What to produce
Reproduce word for word the passage of the text on finding design problems through measurement, beginning at "Identifying problematic designs" and continuing through "the raw numbers.".

Article
--------------------------------------------------
Intent Identify potential design problems by collecting measurements and studying the exceptional values.

Problem

How can you quickly identify potential design problems in large software systems?

This problem is difficult because:

There is no easy way to discern problematic from good designs. Assessing the quality of a design must be done in the terms of the problem it tries to solve, thus can never be inferred from the design alone.
To confirm that a piece of code represents a design problem, you must first unravel its inner structure. With problematic code this is typically quite difficult.
The system is large, thus a detailed assessment of the design quality of every piece of code is not feasible.

Yet, solving this problem is feasible because:

You have a metrics tool at your disposal, so you can quickly collect a number of measurements about the entities in the source-code.
You have a rough understanding of the system’s functionality (for example obtained via First Contact), so you can assess the quality of the design in the system context.
You have the necessary tools to browse the source-code, so you can verify manually whether certain entities are indeed a problem.

Solution

Measure the structural entities forming the software system (i.e., the inheritance hierarchy, the packages, the classes and the methods) and look for exceptions in the quantitative data you collected. Verify manually whether these anomalies represent design problems.

Hints

Identifying problematic designs in a software system via measurements is a delicate activity which requires expertise in both data collection and interpretation. Below are some hints you might consider to get the best out of the raw numbers.

Which tool to use? There are many tools — commercial as well as public domain — which measure various attributes of source code entities. Nevertheless, few development teams make regular use of such tools and therefore it is likely that you will have to look for a metrics tool before applying this pattern.
In principle, start by looking at the tools used by the development team and see whether they can be used to collect data about the code. For instance, a code verification tool such as lint can serve as basis for your measurements. Start looking for a metrics tool only when none of the development tools currently in use may collect data for you. If that’s the case, simplicity should be your main tool adoption criterion as you do not want to spend your precious time on installing and learning. The second tool adoption criterion is how easy the metrics tool integrates with the other development tools in use.
Which metrics to collect? In general, it is better to stick to the simple metrics, as the more complex ones involve more computation, yet will rarely perform better.
For instance, to identify large methods it is sufficient to count the lines of code by counting all carriage returns or new-lines. Most other method size metrics require some form of parsing and this effort is usually not worth the gain.
Which metric variants to use? Usually, it does not make a lot of difference which metric variant is chosen, as long as the choice is clearly stated and applied consistently. Here as well, it is preferable to choose the most simple variant, unless you have a good reason to do otherwise.
--------------------------------------------------
Collected data
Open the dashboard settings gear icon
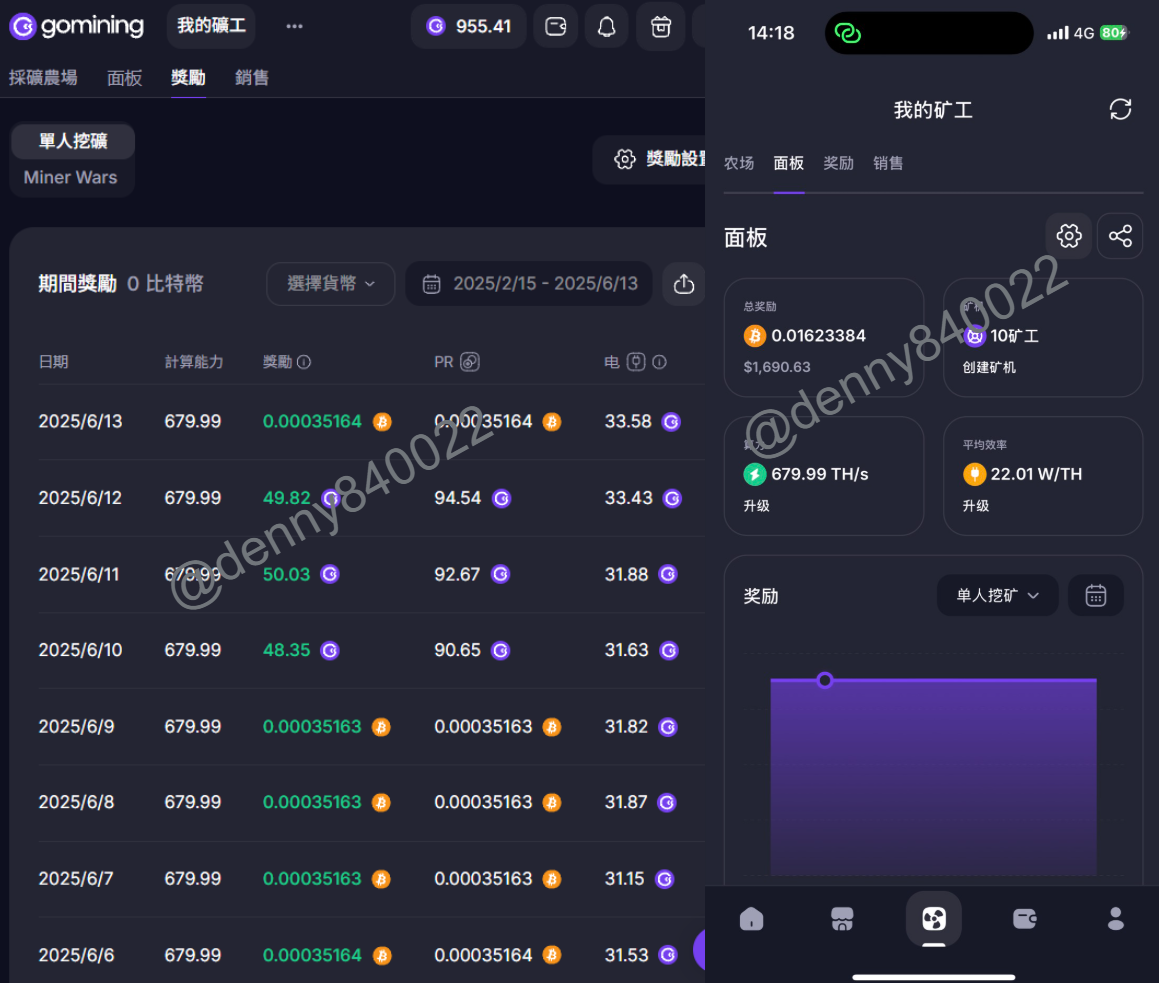1159x983 pixels. [x=1069, y=236]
--------------------------------------------------
Correct answer
Identifying problematic designs in a software system via measurements is a delicate activity which requires expertise in both data collection and interpretation. Below are some hints you might consider to get the best out of the raw numbers.